Riots. Horrific Accidents. Shootings. Natural Disasters. All of these events can have a damaging impact on a person. And in most cases, experts are brought in to counsel the victims and others that are touched in some dramatic way.

Trauma counselling operates on the simple premise that each person’s reaction to a cataclysmic event will be different.

And to effectively treat that person you need to first, understand their reality and second, design a remedy that reflects their specific needs.

If personalized treatment is a natural thing in trauma cases, why do organizations have difficulty doing the same thing for their customers as business as usual?
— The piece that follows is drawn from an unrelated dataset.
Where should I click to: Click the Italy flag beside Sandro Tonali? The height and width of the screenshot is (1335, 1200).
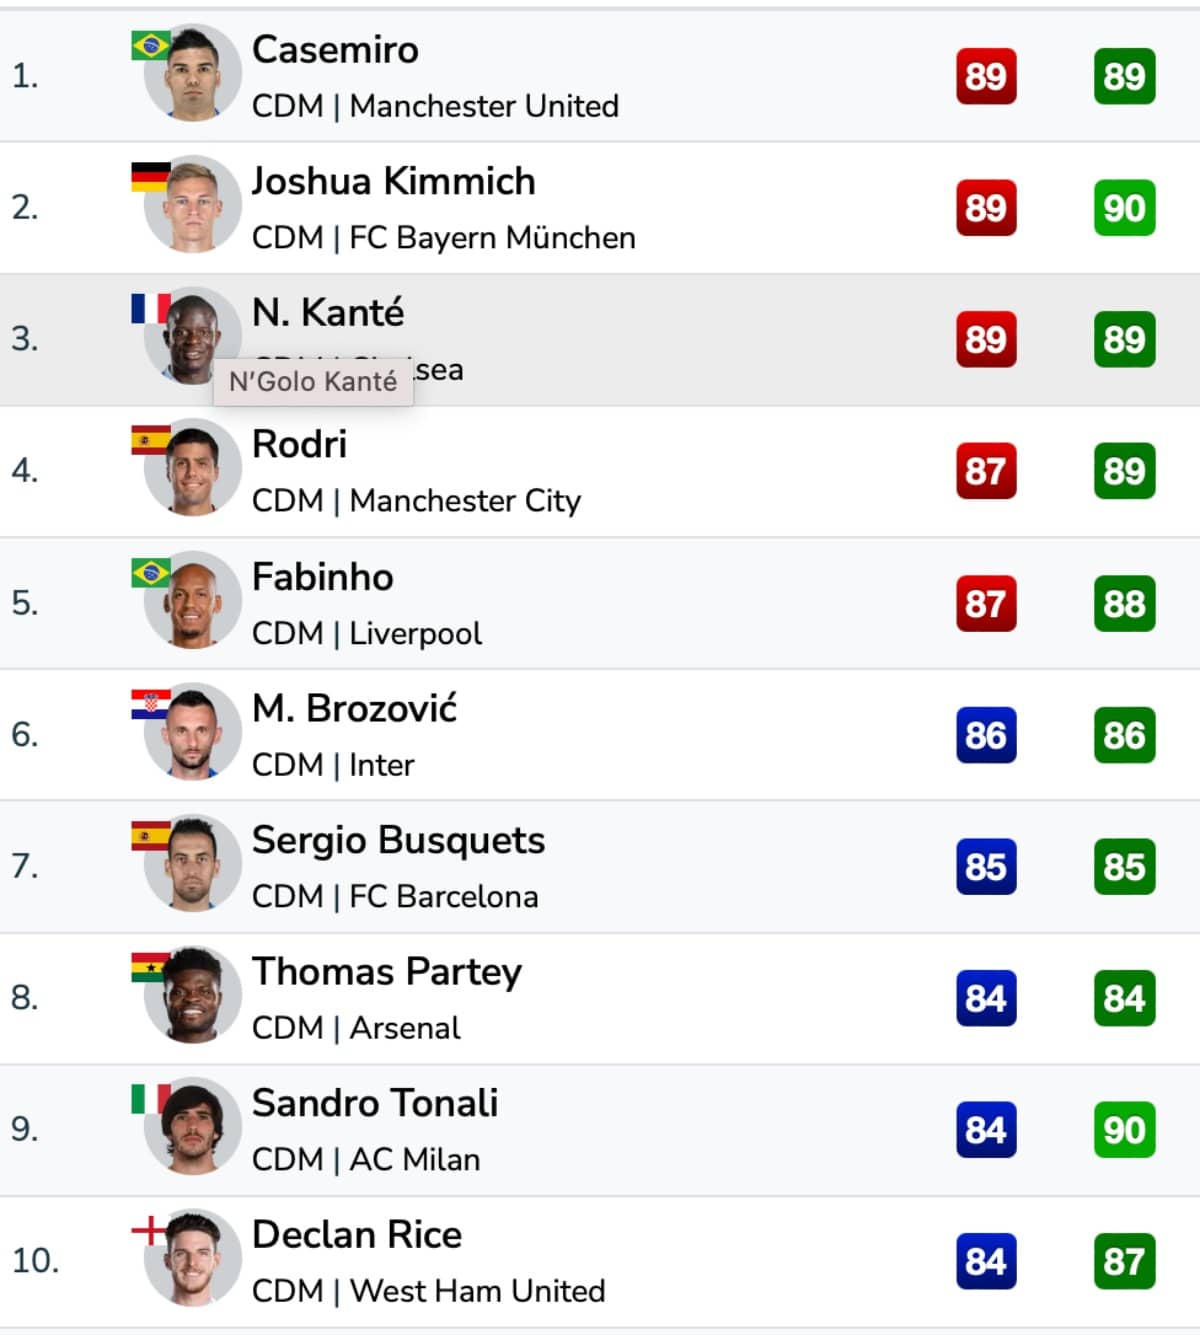[x=151, y=1100]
Why do they continue to push a single product solution to each of their customers?

Why do they create vanilla services they then try to market to everyone?

Why do they behave as if individual needs, wants and desires don’t exist and that everyone is the same?

Let’s take a page from trauma management and apply what they do to everyday business.

Trauma marketing principles:

▪️ Each person in your target market is unique in some way. Attitudes. Biases. Beliefs. Lifestyles. Discover their uniqueness. Define it precisely for each and every one of them;

▪️ Build the ‘remedy’ that fits their profile precisely. ONLY for her and no one else. Built for her. To reflect her character mould;

▪️ Treat them with care and sensitivity. Ask for feedback on your remedy. Adjust it to better fit her requirements;

▪️ Pretend you are entering a disaster scene and have to treat distraught people who may be scarred for life.

Look for their special needs and cater to them accordingly.

People are all different; personalize the solution and treat with care.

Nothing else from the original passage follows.